The claimant is the successor of the Chicago Great Western Railway Company. In the course of the reorganization, which took place in 1909, a voting trust agreement was entered into for a period ending in 1914, and by the terms of this contract the trustees were to redeliver the stock to the holders of trustee certificates upon the termination of the contract period. When this voting trust was created it is conceded there was no provision of law which called for the payment of a tax upon the transfer of the legal title to the owner of the beneficial right; but in 1911 the Legislature amended section 270 of the Tax Law, and it has been held that this amendment operated to tax a transfer such as was involved in the matter now before us (Tax Law, § 270, added by Laws of 1910, chap. 38, as amd. by Laws of 1911, chap. 352; Laws of 1912, chap. 292, and Laws of 1913, chap. 779; Bonbright & Co. v. State of New York, 165 App. Div. 640), and it is not questioned that this rule would prevail in reference to any contract made subsequent to the enactment of the amendment. It is urged, however, on this appeal, from an adverse decision of the Court of Claims, that the statute should be construed as prospective in its operation, and not involving the case of an agreement such as was entered into in 1909, upon the theory that otherwise the same would involve the obligation of the contract. (See U. S. Const. art. 1, § 10, subd. 1.) The Court of Claims has refused judgment restoring to the appellant the amount of certain stamps used in transferring the certificates of stock to the original owners, and the claimant appeals to this court.

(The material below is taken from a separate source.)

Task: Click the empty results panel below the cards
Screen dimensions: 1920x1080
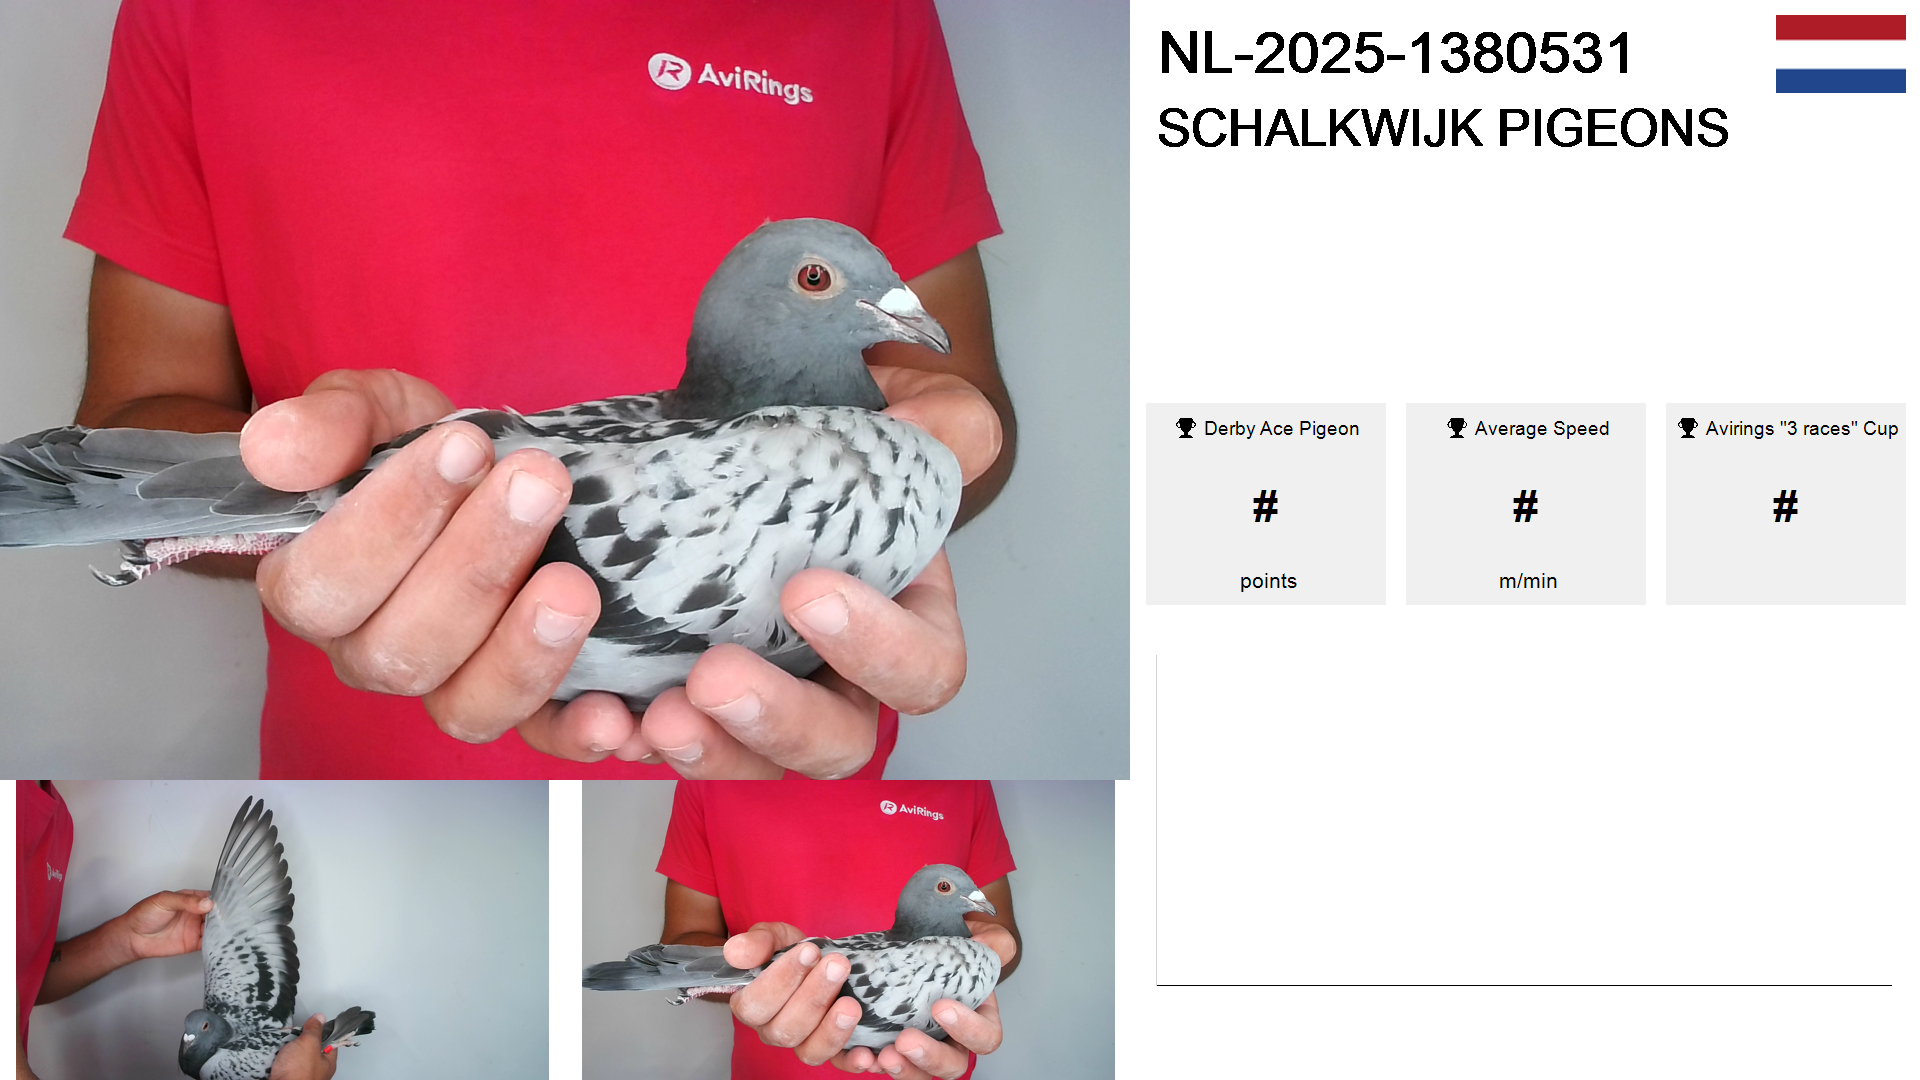Action: (1524, 820)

There is no doubt that at the time these stamps were used the statute in terms required them to be used and canceled in the transfer of the stock. In other words, the Legislature

Third Department, July, 1921.

[Vol. 197 had, by an amendment, brought within the scope of an excise tax (People ex rel. Hatch v. Reardon, 184 N. Y. 431) a transfer of stocks which up to that time had not been subject to taxation, and the claimant urges that this operates as a violation of the obligation of the contract between the owners of the stock and the trustees of the voting trust, who have paid the stamp taxes and been reimbursed, under the terms of the contract, for the necessary expenditures. We apprehend that this is a mistaken view of the constitutional provision suggested. "By the obligation of a contract," say the court in Nelson v. St. Martin's Parish (111 U. S. 716, 720), "is meant the means which, at the time of its creation, the law affords for its enforcement;" it is "the law which binds the parties to perform their agreement.'” (Bedford v. Eastern Building & Loan Assn., 181 U. S. 227, 241.) There was no contract on the part of the State that it would not levy a tax upon the transfer of this stock; there was no law entering into the contract between the parties to the voting trust that the tax laws should remain as they were at that time. The levying of an excise tax upon a privilege afforded by the State of New York to its corporations, or those transacting business within the State, did not in any manner interfere with the carrying out of the contract between the owners of the original stock and the voting trustees. This contract has been performed. The claimant agreed to pay any legitimate expenses involved in the transaction, and these taxes have been paid primarily by the trustees in fulfilling their contract, and ultimately by the claimant. Everything has been done and performed, and the claimant is now seeking to recover a sum of money paid out under the letter and the spirit of the statute as amended in 1911 and since re-enacted and in force when the transfer herein was made.

The judgment appealed from should be affirmed.

Judgment unanimously affirmed, with costs.